#### [RECORDS FOR THIS TASK]
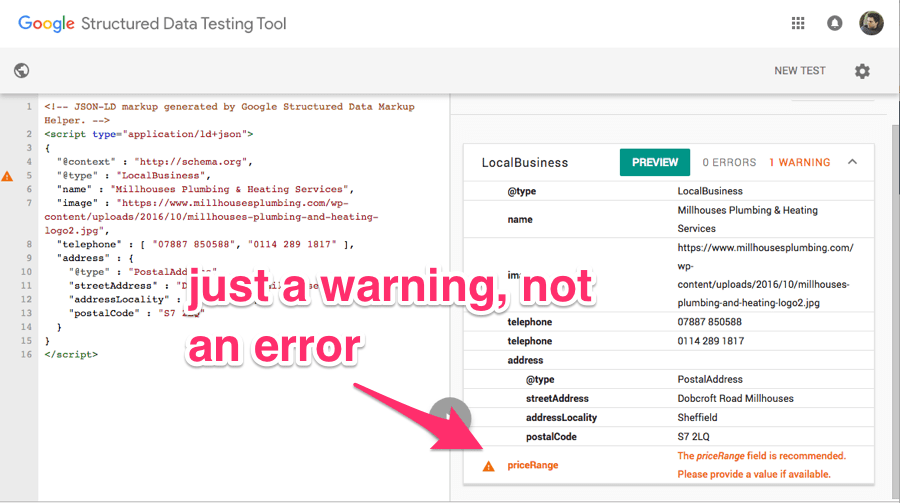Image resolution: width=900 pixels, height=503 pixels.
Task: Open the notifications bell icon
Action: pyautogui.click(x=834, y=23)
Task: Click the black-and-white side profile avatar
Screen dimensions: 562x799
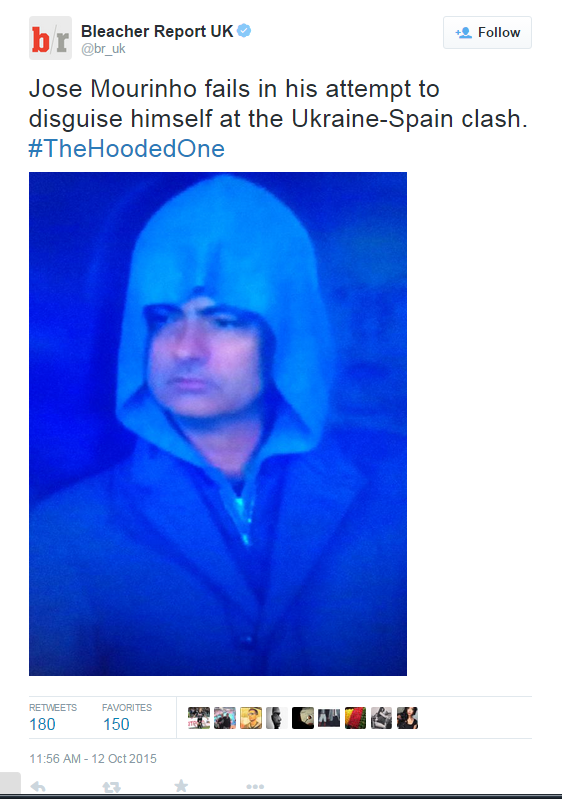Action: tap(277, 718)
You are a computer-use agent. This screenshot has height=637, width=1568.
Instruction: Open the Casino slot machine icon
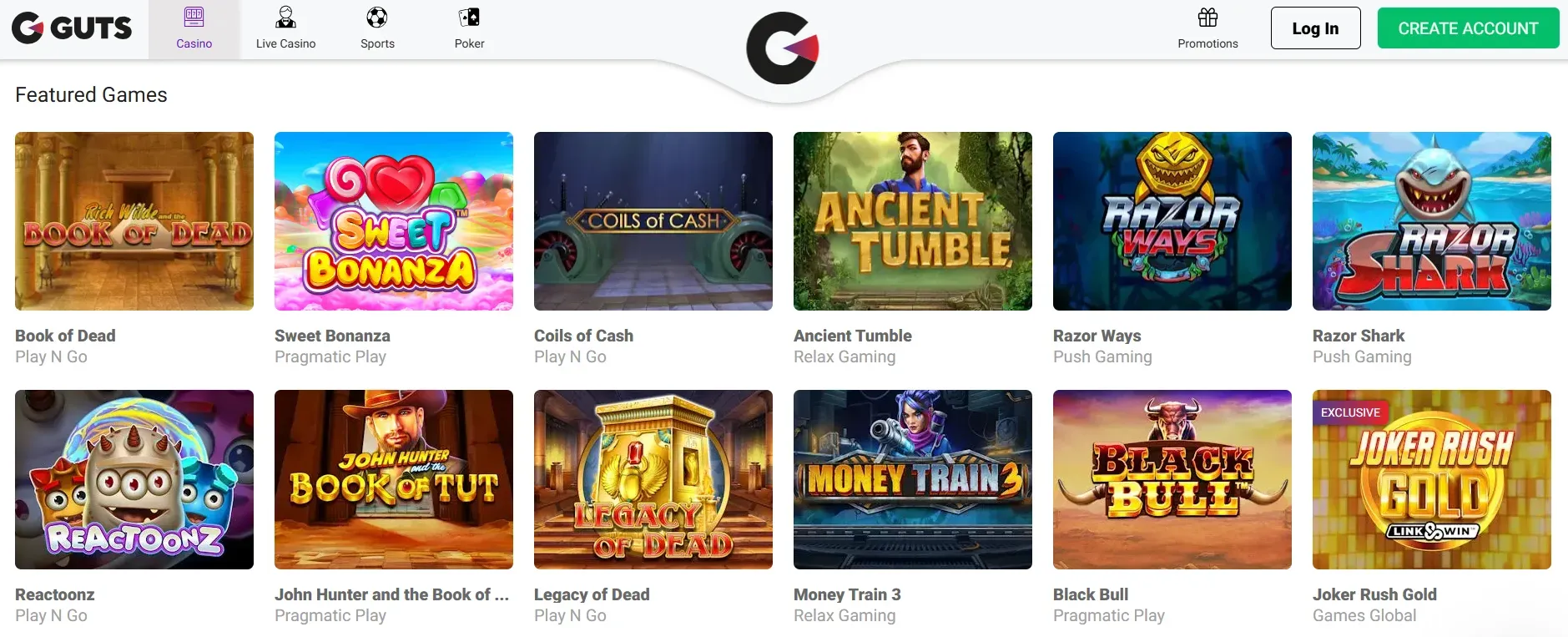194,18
---
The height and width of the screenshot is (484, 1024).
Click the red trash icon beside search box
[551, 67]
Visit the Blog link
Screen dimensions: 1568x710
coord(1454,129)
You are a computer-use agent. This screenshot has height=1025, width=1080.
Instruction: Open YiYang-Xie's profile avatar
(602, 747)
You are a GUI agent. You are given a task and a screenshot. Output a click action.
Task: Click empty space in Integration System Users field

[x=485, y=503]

#### [WHAT IS REQUIRED]
From the lines above, copy those that contain the word "computer".

#### [TASK ANSWER]
You are a computer-use agent. This screenshot has height=637, width=1568.
You are a computer-use agent. This screenshot has height=1025, width=1080.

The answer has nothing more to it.